» **YOUR TASK**:
Report how many lines in the data below hold "account", with no other words.

» **INFORMATION PROVIDED**:
◆ ◆ ◆ ◆

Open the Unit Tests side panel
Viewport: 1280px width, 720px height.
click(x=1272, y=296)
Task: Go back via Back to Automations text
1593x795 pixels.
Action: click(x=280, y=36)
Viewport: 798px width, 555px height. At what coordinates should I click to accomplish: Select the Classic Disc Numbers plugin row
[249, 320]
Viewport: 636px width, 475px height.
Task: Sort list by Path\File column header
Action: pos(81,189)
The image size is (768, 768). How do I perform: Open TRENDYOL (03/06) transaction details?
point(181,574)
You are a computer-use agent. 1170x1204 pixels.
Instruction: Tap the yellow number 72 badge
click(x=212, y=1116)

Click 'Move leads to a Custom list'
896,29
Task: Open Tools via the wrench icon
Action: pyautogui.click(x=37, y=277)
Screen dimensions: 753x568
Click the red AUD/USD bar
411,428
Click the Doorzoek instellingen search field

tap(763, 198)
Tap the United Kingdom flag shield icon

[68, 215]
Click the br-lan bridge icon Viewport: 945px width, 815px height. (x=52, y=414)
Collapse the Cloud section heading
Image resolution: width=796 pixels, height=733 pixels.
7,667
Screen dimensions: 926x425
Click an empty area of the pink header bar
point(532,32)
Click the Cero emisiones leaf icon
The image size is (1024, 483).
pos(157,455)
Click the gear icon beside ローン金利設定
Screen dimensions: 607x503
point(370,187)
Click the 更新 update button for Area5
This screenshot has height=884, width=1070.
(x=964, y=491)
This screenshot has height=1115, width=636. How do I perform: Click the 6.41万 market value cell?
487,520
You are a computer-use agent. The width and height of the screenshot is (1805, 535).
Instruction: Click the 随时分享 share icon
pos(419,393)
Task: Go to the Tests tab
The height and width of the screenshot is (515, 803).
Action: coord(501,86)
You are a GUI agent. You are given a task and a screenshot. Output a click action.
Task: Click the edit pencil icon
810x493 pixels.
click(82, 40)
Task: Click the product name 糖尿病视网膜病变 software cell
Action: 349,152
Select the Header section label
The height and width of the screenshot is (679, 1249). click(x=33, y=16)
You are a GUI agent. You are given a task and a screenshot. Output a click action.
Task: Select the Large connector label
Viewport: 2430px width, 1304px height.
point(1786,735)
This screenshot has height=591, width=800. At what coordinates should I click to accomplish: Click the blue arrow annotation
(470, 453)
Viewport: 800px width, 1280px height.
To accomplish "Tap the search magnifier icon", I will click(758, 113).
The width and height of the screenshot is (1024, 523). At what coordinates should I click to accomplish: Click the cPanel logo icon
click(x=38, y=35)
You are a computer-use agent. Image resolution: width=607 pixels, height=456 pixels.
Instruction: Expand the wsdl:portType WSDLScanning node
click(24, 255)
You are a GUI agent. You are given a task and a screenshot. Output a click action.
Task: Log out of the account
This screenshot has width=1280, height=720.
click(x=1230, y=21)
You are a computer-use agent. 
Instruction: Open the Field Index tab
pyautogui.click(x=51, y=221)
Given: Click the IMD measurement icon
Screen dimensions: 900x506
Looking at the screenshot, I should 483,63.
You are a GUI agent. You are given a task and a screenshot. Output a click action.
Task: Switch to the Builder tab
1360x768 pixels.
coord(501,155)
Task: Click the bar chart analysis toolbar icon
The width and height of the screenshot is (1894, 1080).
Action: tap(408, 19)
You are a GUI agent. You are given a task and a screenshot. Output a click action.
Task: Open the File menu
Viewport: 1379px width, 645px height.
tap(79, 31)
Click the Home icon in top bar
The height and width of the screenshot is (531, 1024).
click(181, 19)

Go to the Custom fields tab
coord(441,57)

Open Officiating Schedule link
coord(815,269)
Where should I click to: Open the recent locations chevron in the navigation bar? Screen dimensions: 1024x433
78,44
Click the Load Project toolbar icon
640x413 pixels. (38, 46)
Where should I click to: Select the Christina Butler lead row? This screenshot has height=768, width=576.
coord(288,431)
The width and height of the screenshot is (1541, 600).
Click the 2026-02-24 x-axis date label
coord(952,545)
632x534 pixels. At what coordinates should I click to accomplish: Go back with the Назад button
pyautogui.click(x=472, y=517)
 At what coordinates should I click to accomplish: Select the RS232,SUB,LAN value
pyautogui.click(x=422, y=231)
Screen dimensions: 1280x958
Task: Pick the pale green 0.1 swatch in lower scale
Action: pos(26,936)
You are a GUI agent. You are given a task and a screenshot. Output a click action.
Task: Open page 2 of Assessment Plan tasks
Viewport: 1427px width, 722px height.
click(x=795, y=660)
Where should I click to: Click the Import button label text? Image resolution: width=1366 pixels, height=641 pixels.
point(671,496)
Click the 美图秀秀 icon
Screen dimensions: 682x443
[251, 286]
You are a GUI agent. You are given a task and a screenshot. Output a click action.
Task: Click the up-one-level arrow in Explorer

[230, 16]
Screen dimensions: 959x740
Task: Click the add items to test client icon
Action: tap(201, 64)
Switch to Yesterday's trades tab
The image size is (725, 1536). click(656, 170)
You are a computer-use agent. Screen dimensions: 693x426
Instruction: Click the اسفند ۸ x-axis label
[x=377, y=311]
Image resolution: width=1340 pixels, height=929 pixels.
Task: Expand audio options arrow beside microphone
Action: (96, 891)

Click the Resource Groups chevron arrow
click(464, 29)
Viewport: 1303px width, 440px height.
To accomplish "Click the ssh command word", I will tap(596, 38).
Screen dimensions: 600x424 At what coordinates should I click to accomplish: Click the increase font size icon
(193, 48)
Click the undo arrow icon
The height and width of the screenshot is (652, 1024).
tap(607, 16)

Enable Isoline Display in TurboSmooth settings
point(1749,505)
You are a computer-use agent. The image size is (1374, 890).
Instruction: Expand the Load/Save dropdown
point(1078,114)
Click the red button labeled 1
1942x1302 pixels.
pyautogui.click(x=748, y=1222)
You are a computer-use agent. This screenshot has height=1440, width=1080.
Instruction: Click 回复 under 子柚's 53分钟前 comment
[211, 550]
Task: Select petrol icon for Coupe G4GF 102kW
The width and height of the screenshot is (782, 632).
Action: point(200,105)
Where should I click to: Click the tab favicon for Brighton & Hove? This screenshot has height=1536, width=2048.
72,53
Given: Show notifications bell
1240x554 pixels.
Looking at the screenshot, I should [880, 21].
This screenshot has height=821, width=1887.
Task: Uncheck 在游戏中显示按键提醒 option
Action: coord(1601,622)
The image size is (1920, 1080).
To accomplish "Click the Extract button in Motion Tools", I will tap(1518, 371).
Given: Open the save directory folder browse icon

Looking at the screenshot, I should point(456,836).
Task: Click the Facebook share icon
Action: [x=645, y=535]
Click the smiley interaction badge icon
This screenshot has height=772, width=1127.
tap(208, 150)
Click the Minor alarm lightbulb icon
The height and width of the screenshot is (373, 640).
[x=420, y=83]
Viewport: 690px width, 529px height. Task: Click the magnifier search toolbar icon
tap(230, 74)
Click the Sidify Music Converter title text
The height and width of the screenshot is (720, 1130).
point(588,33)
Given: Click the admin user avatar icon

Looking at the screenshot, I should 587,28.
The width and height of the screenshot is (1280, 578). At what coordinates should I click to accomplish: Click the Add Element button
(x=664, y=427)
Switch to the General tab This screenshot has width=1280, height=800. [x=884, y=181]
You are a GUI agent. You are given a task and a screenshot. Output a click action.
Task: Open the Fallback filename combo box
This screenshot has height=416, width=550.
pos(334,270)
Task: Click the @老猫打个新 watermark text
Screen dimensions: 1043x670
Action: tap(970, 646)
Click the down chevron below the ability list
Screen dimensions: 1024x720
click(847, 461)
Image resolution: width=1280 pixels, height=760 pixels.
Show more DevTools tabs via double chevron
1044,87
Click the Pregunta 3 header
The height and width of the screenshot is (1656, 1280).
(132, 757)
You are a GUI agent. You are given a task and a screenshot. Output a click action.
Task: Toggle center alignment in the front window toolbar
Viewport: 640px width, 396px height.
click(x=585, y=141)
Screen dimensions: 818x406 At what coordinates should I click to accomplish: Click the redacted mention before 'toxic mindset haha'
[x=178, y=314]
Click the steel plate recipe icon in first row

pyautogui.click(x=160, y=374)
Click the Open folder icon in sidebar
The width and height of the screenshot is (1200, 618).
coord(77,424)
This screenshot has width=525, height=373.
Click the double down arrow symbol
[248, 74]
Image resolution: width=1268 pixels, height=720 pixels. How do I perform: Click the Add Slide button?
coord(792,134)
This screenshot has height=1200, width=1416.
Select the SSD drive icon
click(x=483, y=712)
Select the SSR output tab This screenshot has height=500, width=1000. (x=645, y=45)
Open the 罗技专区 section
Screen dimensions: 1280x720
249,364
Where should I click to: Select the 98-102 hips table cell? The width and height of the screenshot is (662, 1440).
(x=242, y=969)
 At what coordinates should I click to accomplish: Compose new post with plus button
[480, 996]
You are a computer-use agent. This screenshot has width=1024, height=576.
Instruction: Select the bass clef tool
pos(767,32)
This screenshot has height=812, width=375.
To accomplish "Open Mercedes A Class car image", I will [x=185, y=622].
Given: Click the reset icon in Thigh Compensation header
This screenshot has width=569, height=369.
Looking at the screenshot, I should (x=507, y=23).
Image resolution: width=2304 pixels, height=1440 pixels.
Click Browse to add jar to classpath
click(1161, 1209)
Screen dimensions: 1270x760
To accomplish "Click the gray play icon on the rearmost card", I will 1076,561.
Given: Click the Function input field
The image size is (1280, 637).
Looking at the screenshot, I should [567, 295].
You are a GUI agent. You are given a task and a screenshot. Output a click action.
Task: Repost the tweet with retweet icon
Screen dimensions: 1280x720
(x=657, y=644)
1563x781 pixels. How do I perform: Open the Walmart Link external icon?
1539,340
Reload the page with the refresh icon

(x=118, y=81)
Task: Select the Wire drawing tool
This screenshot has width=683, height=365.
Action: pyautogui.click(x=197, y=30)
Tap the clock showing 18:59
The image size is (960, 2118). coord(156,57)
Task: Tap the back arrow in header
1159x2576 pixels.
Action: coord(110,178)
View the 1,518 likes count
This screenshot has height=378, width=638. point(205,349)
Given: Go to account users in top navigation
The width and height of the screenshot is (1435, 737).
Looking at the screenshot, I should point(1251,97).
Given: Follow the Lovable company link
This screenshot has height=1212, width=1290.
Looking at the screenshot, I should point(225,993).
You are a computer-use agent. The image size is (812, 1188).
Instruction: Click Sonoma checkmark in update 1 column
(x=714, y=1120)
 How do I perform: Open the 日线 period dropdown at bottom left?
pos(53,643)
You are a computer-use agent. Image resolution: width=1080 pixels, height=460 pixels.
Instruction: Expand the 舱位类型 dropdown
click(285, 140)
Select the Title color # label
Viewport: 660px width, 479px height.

◆ ◆ ◆ ◆

» **TASK OUTPUT**:
2